People v Smith
2011 NY Slip Op 06536 [87 AD3d 920]
September 22, 2011
Appellate Division, First Department
Published by New York State Law Reporting Bureau pursuant to Judiciary Law § 431.
As corrected through Wednesday, November 9, 2011


The People of the State of New York, Respondent,
v
Mikal Smith, Appellant.

[*1]

Leonard J. Levenson, New York, for appellant.

Cyrus R. Vance, Jr., District Attorney, New York (Britta Gilmore of counsel), for respondent.

Judgment, Supreme Court, New York County (A. Kirke Bartley, J.), rendered March 16, 2009, convicting defendant, after a jury trial, of burglary in the third degree, robbery in the second degree, criminal impersonation in the first degree and petit larceny, and sentencing him, as a second violent felony offender, to an aggregate term of nine years, unanimously modified, on the law, to the extent of vacating the burglary conviction and dismissing that count of the indictment, and otherwise affirmed.

Except as to the burglary conviction, the verdict was based on legally sufficient evidence and was not against the weight of the evidence. Defendant, together with an accomplice, impersonated police officers in order to effect physical control over the victim. They compelled him to submit to a patdown, and in the process they took property from his person. This satisfied the force element of second-degree robbery (see People v Lomba, 183 AD2d 672 [1992], lv denied 80 NY2d 906 [1992]; People v Lazarcheck, 176 AD2d 691, 692 [1991], lv denied 79 NY2d 1003 [1992]). The theft was not merely a larceny by trick, because the removal of property was accomplished not only by impersonating police officers, but also by physically restraining the victim during the patdown.

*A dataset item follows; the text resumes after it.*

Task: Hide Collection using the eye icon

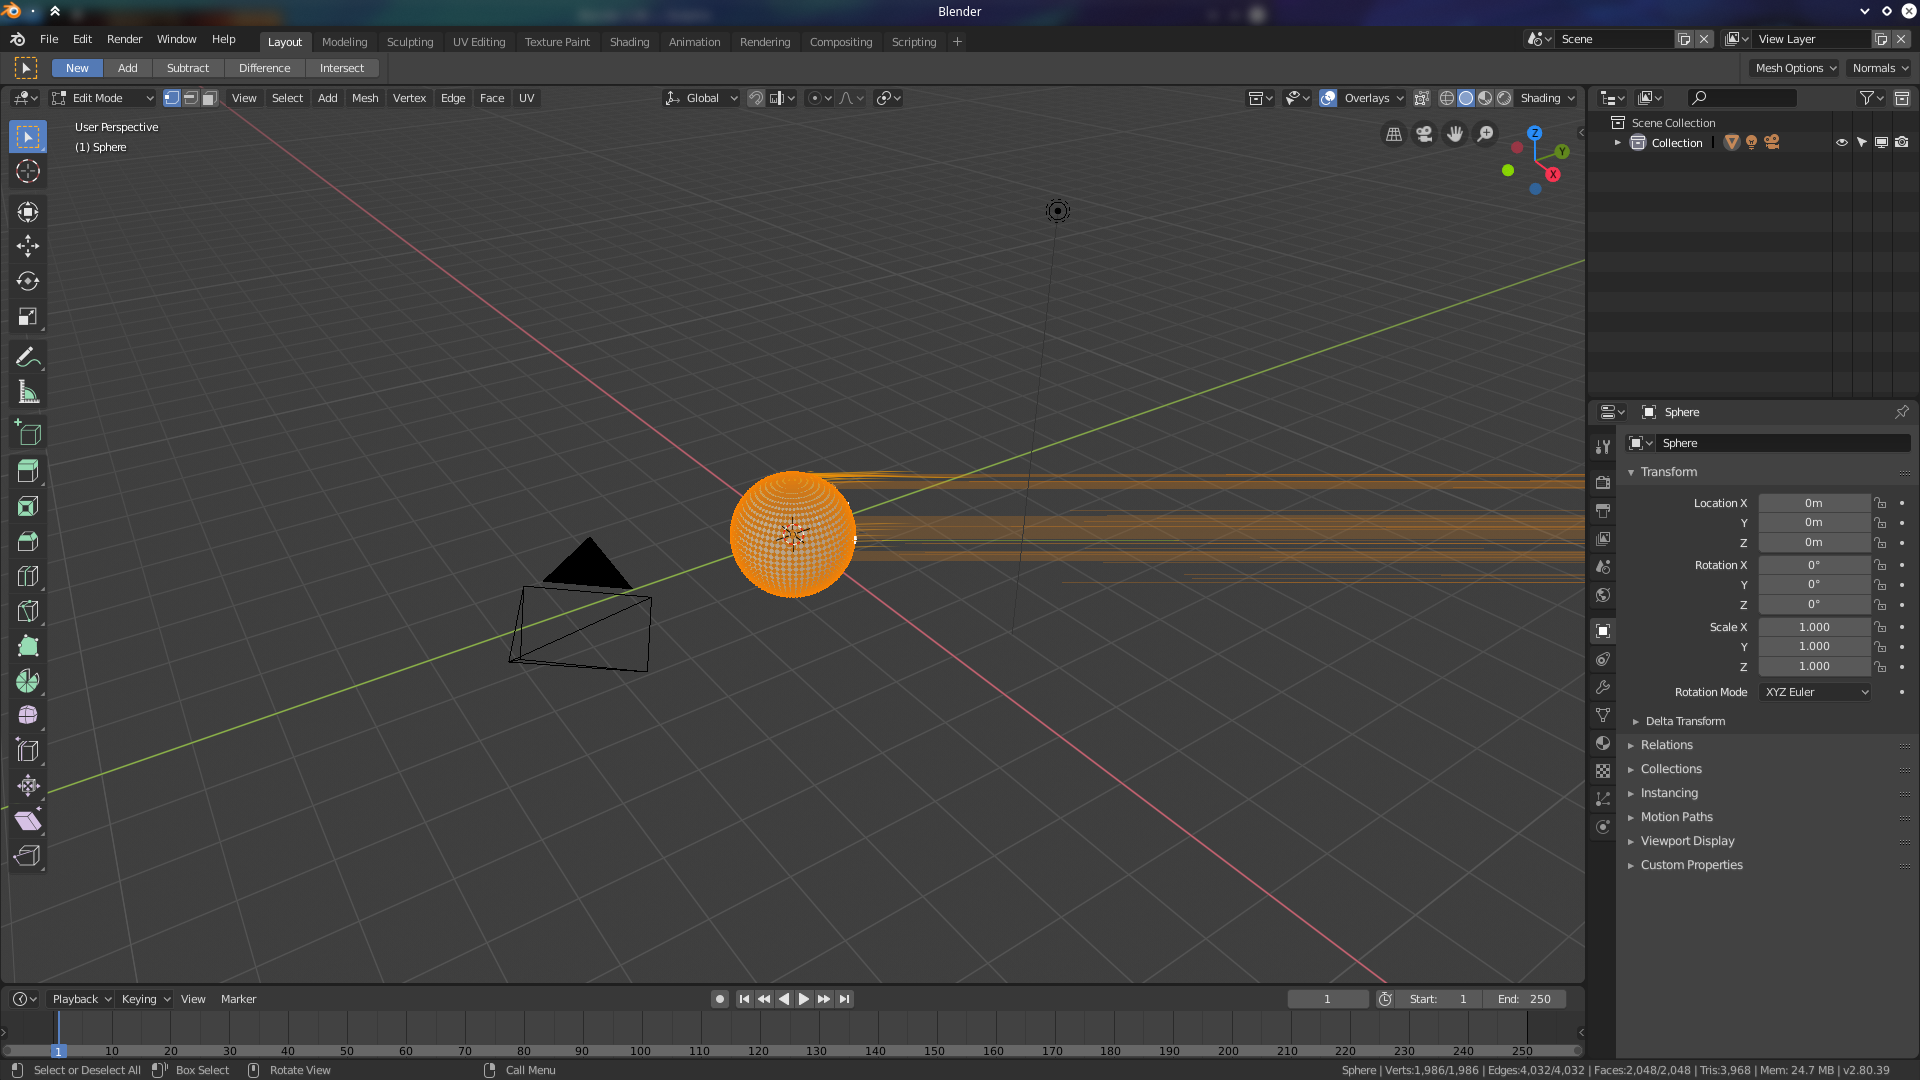Action: pos(1841,143)
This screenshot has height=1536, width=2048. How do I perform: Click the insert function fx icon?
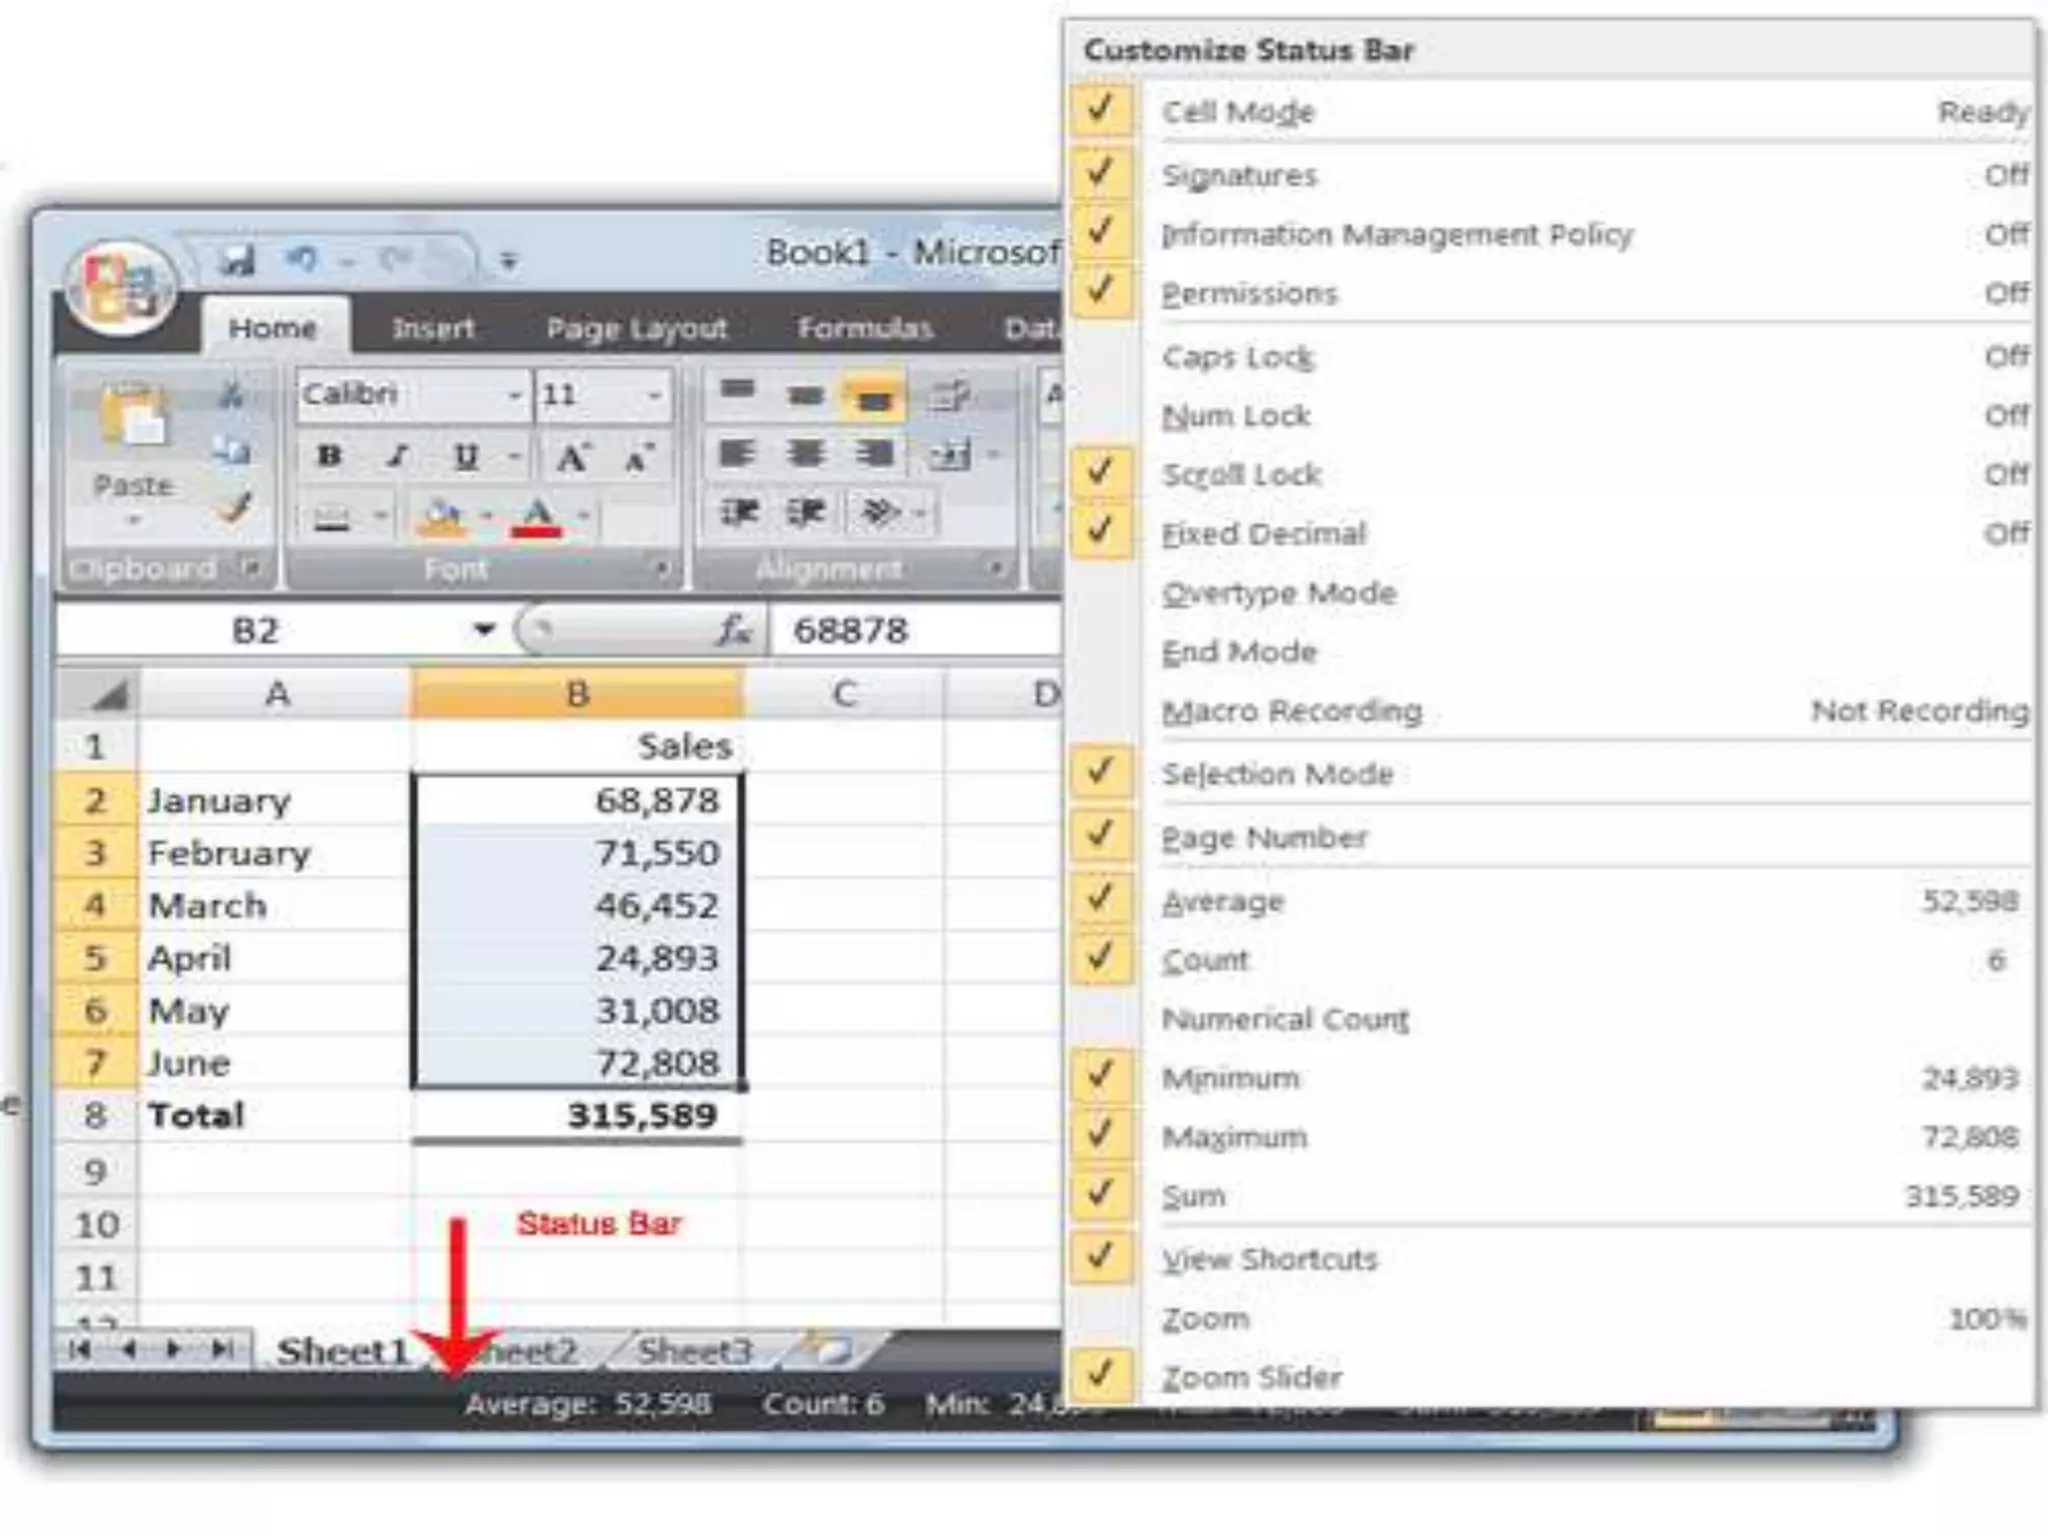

The evidence did not satisfy the unlawful entry element of burglary. Defendant only entered the common areas of an apartment building. There was no evidence that the general public was excluded from these areas (see People v Maisonet, 304 AD2d 674 [2003], lv denied 100 NY2d 584 [2003]). At the time of the robbery, the victim's building had no doorman, buzzer or intercom system, and the front door to the building was always unlocked. There was no evidence of any "no trespassing" signs. The fact that defendant had no legitimate reason to be [*2]in the building did not establish unlawful entry (id.; see also Penal Law § 140.00 [5]).

We have considered and rejected defendant's remaining claims. Concur—Saxe, J.P., Friedman, Acosta, DeGrasse and Abdus-Salaam, JJ.